The emergency support underpinning the stock market recovery since mid-March was boosted today when the Bank of England pumped an extra £100 billion into the UK economy.

The need for additional stimulus is in contrast with the more optimistic mood of global stock markets, with the FTSE 100 index up 25% since the Bank slashed interest rates to a record low of 0.1% on 19 March.

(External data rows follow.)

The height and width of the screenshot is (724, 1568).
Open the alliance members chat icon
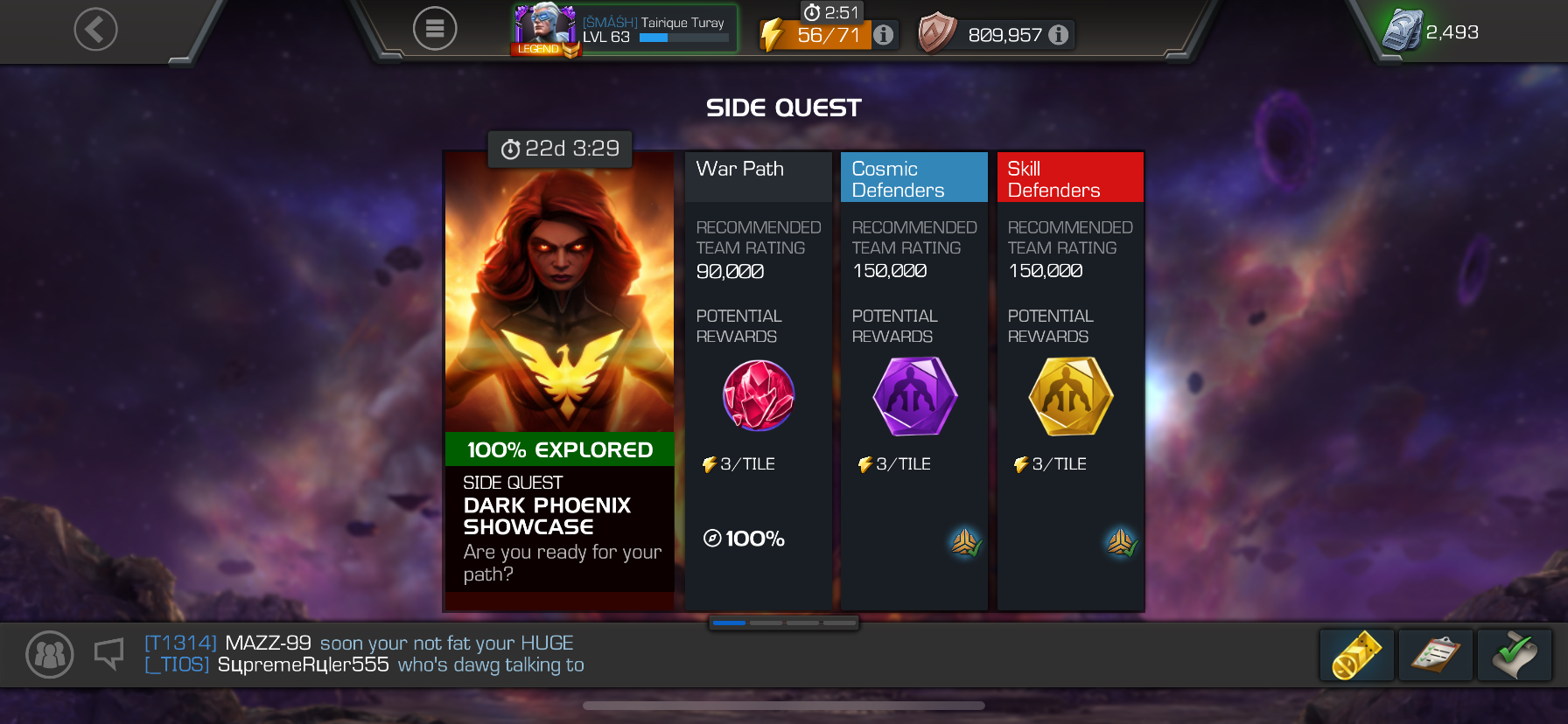coord(50,654)
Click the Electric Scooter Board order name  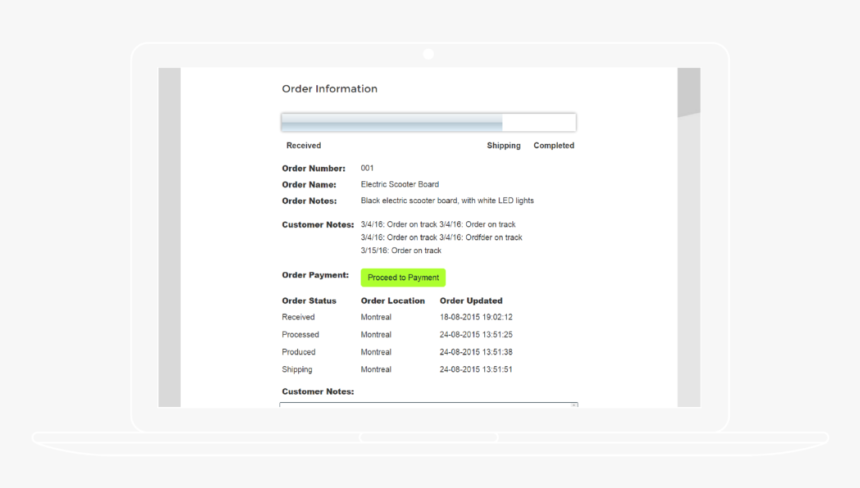[x=399, y=185]
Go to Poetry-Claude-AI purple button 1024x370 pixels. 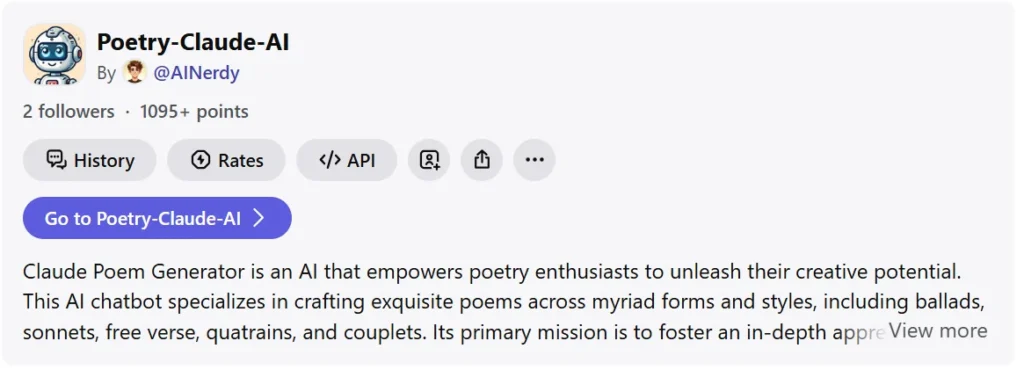point(157,218)
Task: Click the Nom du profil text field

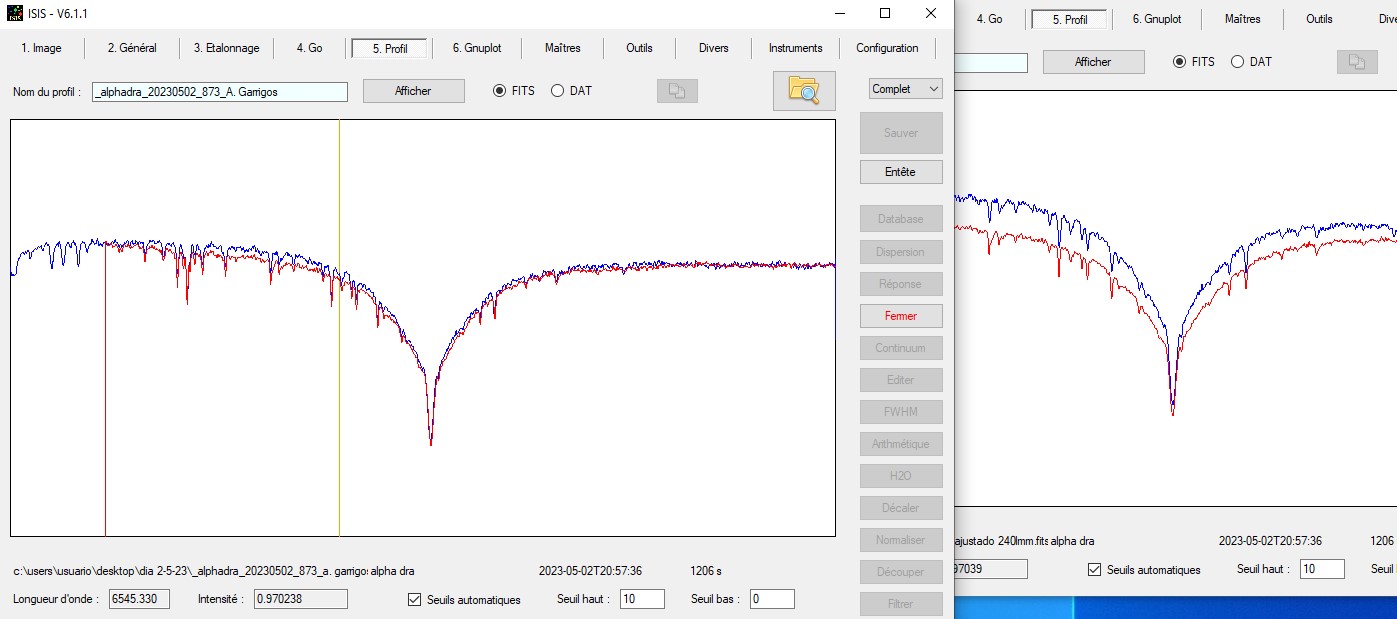Action: point(220,92)
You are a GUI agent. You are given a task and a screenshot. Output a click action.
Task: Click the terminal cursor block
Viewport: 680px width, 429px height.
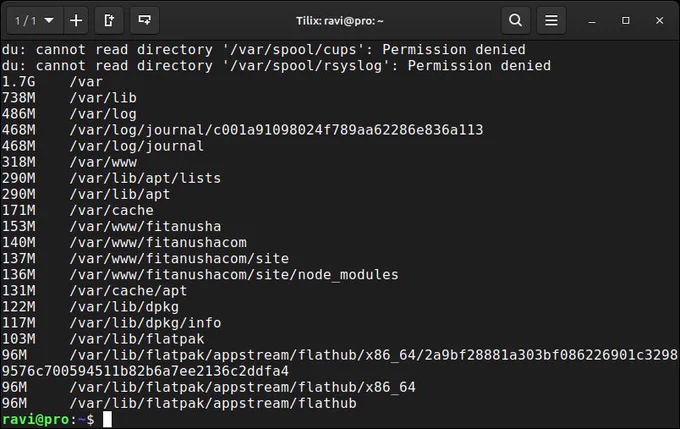(x=107, y=419)
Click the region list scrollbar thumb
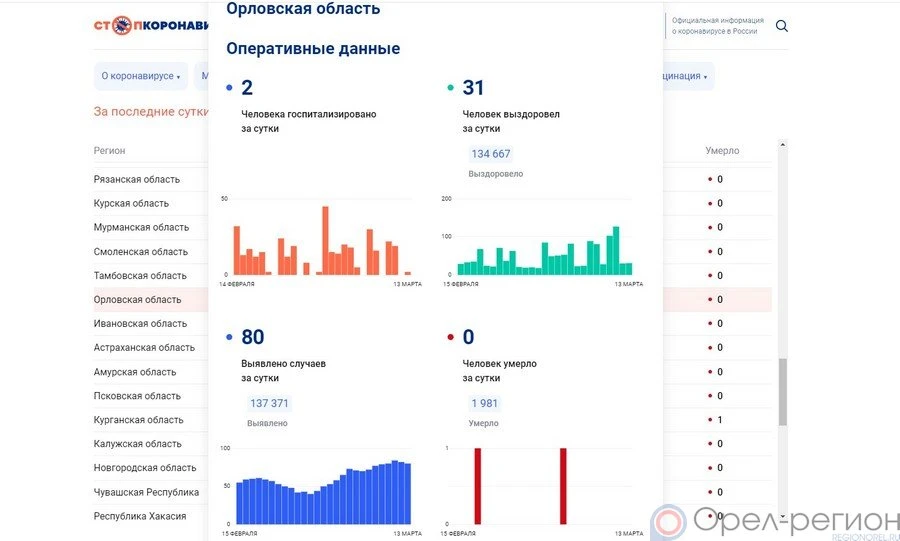Viewport: 900px width, 541px height. point(783,392)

The blue-chip index is now at 6,200, albeit 1% down this afternoon in a sell-off for global markets caused by continuing fears of a second wave of Covid-19. The recent rally has been stoked by the intervention of central banks, with the latest example on Monday after the US Federal Reserve said it would start using newly-created money to buy the bonds of corporations.

Source: Bank of England

Quantitative easing (QE) programmes - the Bank of England's bond buying is now set for £745 billion - have meant a continuation of the TINA effect - There Is No Alternative - where shares have remained attractive due to poor returns on cash and government bonds.

Today's £100 billion of additional stimulus from the Bank was as predicted in the City, with investors no doubt relieved that the minutes of the latest monetary policy committee contained no discussion on the need for negative interest rates.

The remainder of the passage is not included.